In this lesson, students will examine how technology and other developments changed the West and analyze the implications of these developments. This lesson is designed to allow students to draw connections between the technology in the West and technological developments today. While participating in the activity, students will learn about particular groups of people and particular developments that occurred in the mid-1800s–early 1900s. The main learning event of this activity is a scavenger hunt in which students will analyze primary sources while learning about and analyzing technological developments in the West. By Lindsey Passenger, Department of History at Northern Arizona University.
This lesson teaches students about the experience of Native youth in Government Boarding Schools in the 19th and 20th centuries. It combines primary documents, collaborative learning techniques, and other strategies for teaching historical subjects more effectively. This lesson may serve as a template for other subjects that can easily incorporate primary documents. The lesson can be edited to last from 50 to 110 minutes. Supplemental Materials for Lesson 2: Native American Boarding Schools PowerPoint for Students, Native American Boarding Schools PowerPoint for Teachers, Native American Boarding Schools Primary Sources.
This lesson uses a simulation in which students are "building" the First Transcontinental Railroad to understand what it was like to be a worker on the Union or Central Pacific Railroads. During the activity, students use primary and secondary sources to gain information then apply the information in a variety of ways. This activity provides for movement, collaboration, teamwork, and accomodating different skill levels and learning styles. All together, the lesson would take about 90 minutes to complete. Supplemental Materials for Lesson 3: The First Transcontinental Railroad PowerPoint, The First Transcontinental Railroad Visual Aids, The First Transcontinental Railroad Station Packets, The First Transcontinental Railroad Station Questions, The First Transcontinental Railroad Overnight Camp Sheet, The First Transcontinental Railroad Note Sheet, The First Transcontinental Railroad Table of Contents.
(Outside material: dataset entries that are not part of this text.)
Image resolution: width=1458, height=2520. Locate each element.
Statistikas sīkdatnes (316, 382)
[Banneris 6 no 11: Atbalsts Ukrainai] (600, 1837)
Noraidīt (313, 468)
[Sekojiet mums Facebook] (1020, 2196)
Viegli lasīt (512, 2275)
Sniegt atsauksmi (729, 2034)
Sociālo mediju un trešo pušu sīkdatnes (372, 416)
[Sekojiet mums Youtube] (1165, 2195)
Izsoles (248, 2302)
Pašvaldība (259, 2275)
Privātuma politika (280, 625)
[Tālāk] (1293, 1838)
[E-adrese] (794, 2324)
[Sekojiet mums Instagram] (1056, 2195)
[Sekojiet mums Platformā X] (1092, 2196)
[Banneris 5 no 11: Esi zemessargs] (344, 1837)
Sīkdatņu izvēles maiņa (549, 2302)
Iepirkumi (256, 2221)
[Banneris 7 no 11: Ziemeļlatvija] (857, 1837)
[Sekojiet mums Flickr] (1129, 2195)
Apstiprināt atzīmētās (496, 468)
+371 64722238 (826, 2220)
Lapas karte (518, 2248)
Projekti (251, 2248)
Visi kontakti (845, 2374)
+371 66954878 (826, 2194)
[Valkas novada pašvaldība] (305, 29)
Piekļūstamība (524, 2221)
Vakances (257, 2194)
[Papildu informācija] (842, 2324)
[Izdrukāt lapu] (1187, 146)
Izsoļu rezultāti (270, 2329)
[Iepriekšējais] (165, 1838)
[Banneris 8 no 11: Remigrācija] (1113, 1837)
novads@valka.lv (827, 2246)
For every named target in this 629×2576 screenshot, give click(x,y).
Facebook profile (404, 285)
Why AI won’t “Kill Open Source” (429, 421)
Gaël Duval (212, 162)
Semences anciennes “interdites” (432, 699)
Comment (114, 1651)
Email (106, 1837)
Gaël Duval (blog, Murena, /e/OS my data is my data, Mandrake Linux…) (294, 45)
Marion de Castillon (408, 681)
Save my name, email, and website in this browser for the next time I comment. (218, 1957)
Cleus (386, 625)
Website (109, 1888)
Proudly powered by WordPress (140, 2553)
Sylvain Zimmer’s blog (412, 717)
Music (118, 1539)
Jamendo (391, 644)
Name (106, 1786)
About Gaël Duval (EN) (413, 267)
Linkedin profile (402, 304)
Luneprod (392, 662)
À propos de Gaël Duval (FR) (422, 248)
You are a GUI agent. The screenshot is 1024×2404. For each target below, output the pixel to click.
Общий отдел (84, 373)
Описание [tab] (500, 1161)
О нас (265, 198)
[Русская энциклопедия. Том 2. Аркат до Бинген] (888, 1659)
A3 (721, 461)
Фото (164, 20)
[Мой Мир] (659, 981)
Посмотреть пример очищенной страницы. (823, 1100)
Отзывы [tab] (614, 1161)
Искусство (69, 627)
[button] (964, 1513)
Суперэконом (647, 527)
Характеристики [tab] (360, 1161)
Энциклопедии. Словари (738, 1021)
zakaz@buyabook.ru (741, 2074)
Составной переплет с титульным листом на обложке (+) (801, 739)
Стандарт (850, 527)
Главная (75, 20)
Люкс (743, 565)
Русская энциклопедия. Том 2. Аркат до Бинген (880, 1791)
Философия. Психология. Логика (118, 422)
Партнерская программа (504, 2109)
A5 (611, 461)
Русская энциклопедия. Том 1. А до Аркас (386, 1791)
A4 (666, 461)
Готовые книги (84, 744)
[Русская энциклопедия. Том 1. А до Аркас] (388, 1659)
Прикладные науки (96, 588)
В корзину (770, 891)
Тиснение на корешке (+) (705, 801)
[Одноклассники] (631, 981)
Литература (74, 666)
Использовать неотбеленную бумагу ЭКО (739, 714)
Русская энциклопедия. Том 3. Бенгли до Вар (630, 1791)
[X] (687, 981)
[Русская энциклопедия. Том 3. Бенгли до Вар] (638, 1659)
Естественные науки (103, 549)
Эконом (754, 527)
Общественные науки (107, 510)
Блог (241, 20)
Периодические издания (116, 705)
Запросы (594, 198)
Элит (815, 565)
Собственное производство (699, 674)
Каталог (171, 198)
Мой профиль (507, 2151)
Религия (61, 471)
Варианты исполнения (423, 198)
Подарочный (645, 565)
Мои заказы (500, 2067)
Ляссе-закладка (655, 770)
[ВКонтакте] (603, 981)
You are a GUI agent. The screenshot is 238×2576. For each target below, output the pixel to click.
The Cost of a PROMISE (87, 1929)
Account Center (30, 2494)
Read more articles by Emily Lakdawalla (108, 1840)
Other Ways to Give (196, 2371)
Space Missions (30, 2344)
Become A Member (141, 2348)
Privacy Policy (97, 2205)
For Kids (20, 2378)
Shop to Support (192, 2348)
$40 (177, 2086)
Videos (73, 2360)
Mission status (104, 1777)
This lesson plan uses a variety of teaching methods to portray the idea of Land Grabbing in the American West. It intertwines a variety of genres along with crossing curriculum. The main ideas in this lesson include assimilation, stereotypes, Westward expansion, and Native Americans. To teach these concepts, a vocabulary graph is used along with a board game, student drawings, a journal entry, and a foldable review guide. This lesson plan includes primary documents and maps. A teacher may format this lesson easily for English Language Learners, younger ages, and different achievement levels. It also provides a variety of assessments throughout the lesson.Supplemental Materials for Lesson 4: Land Grabbing PowerPoint, Land Grabbing Elaborate 1, Land Grabbing Engage 1, Land Grabbing Engage 2, Land Grabbing Engage 3, Land Grabbing Explain 1, Land Grabbing Explore 1, Land Grabbing Explore 2.
The Intermountain West: An Environmental History of Its People, Places, History, and Cultures is a teaching unit plan designed to give secondary students of United States History and understanding of the shaping force the environment has on the American character and, furthermore, to help students in the Intermountain West see themselves as part of a diverse cultural and physical landscape. The unit is derived from constructivist and social learning theories.